Pope approves pay cuts for cardinals, top management at Vatican
With the need to reduce costs and make sure employees are not laid off, Pope Francis has approved pay cuts for cardinals, clergy, religious and upper management officials who work in the Roman Curia and other Vatican entities.
The pay cuts will go into effect starting April 1, according to a papal decree issued March 24.
Because “the financial management of the Holy See” has seen deficits each year and because revenues have been substantially reduced with the Covid-19 pandemic, “a sustainable economic future requires today, among other decisions, adopting measures that also concern employee salaries”, the papal decree said.
To contain costs and ensure employees are not laid off, the Pope approved measures “according to criteria of proportionality and progressivity”, which resulted in cuts for lay employees with higher pay-grade levels and for priests and religious.
Cardinals who work at the Vatican will see a 10% reduction to their salary, which has been estimated to be about €5,000 ($5,960) a month.
Heads of departments and senior administrators will see an 8% cut, while those who are priests or religious will have a 3% reduction in pay.
Chilean survivor added to Commission for the Protection of Minors
Pope Francis has named Juan Carlos Cruz, a survivor of sexual abuse by a notorious Chilean priest, to be a member of the Pontifical Commission for the Protection of Minors.

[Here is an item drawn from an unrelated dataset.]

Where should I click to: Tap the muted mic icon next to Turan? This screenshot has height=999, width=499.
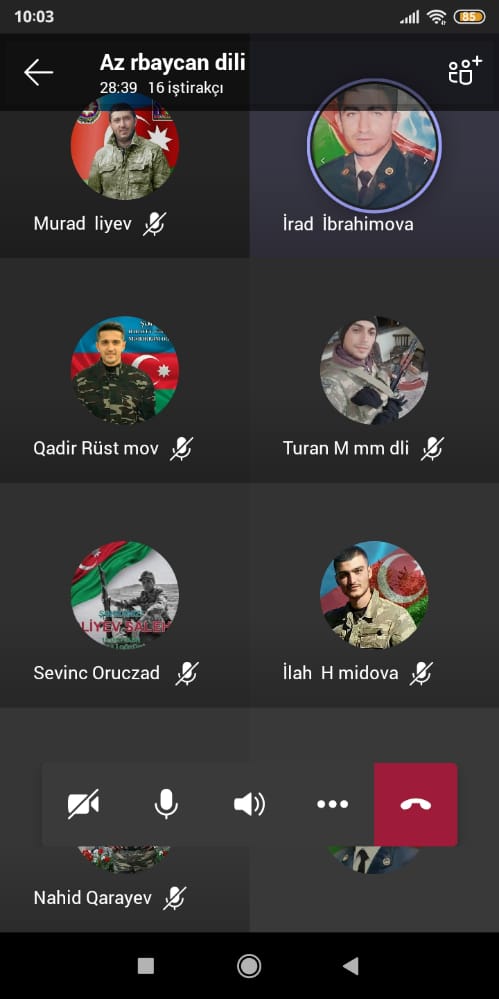(431, 449)
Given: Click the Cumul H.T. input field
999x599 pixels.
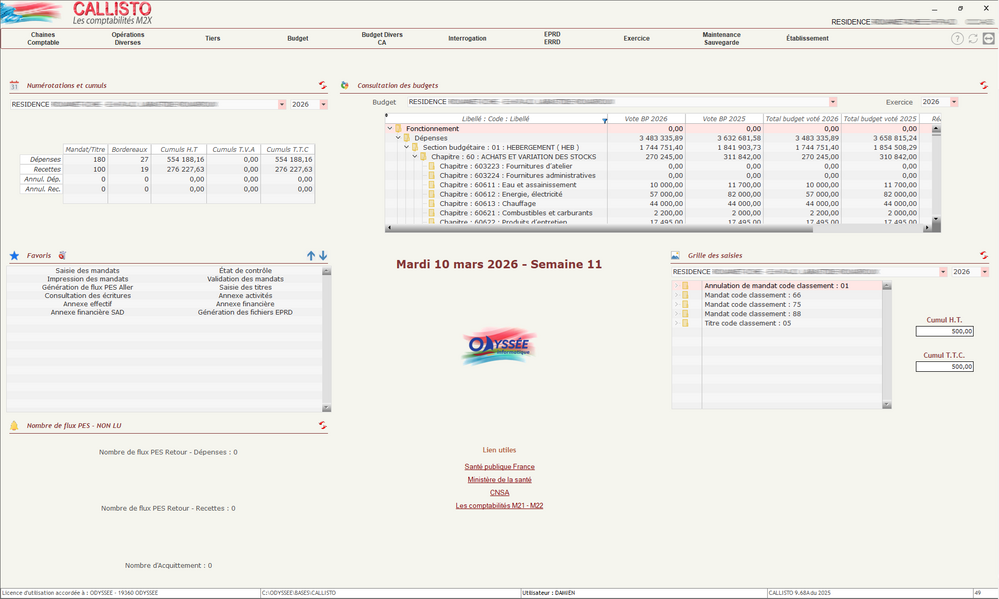Looking at the screenshot, I should [944, 332].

Cruz, James Hamilton and José Andrés Murillo, all victims of then-Fr Fernando Karadima, met with Pope Francis in 2018, several weeks after the Pope wrote a letter in which he said he had been mistaken in his initial assessment of the situation in Chile and asking forgiveness of the survivors and others he offended.
In a tweet after the appointment was announced, Mr Cruz thanked the Pope and said the assignment “renews my commitment to continue working to end the scourge of abuse and for so many survivors who still do not have justice”.

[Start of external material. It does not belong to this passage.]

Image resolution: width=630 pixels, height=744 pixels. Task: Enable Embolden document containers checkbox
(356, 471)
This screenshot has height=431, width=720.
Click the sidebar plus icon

The Vatican announced the appointment March 24 and said Pope Francis also had extended by one year the three-year terms of 15 commission members but made no mention of the terms of the commission president, Cardinal Sean O’Malley of Boston, nor the group’s secretary, Msgr. Robert Oliver.
Rethink arms funding, say Vatican webinar speakers
The world needs to rethink personal security and move away from the idea that complex weapons systems can protect people, said speakers at a Vatican-led webinar.

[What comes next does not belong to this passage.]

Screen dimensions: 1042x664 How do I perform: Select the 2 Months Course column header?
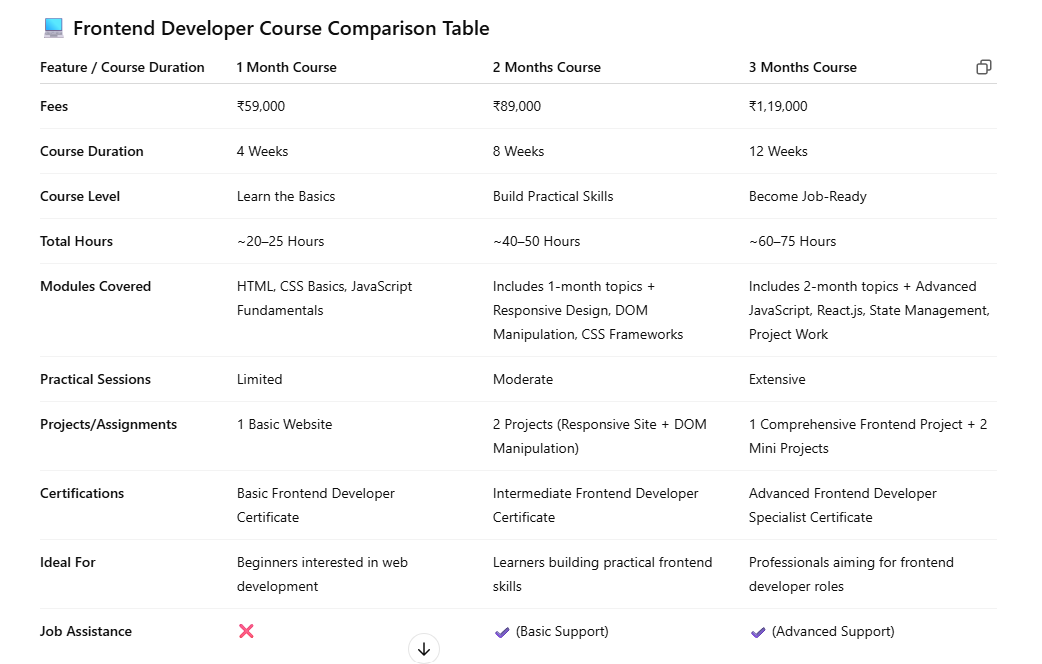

“We need to rethink our concept of security, placing human beings at the center,” Izumi Nakamitsu, UN high representative for disarmament affairs, told viewers during the program developed by the Vatican’s Dicastery for Integral Human Development.
The UN estimates that the pandemic has erased six years of development in poor countries, with women bearing the bulk of the cost, Mr Nakamitsu said.
Despite the cease-fire proposal, she said, violent conflicts have continued, while spending on armaments has increased, and a new arms race is developing as more complex weapons systems are sought worldwide. “This is the opposite of where our efforts should be going,” Mr Nakamitsu said.
Drawing on pleas for a global cease-fire so a coordinated worldwide response to Covid-19 could occur, participants in the March 23 event stressed that it is time to prioritise vital human needs over the limited interests of violent conflict.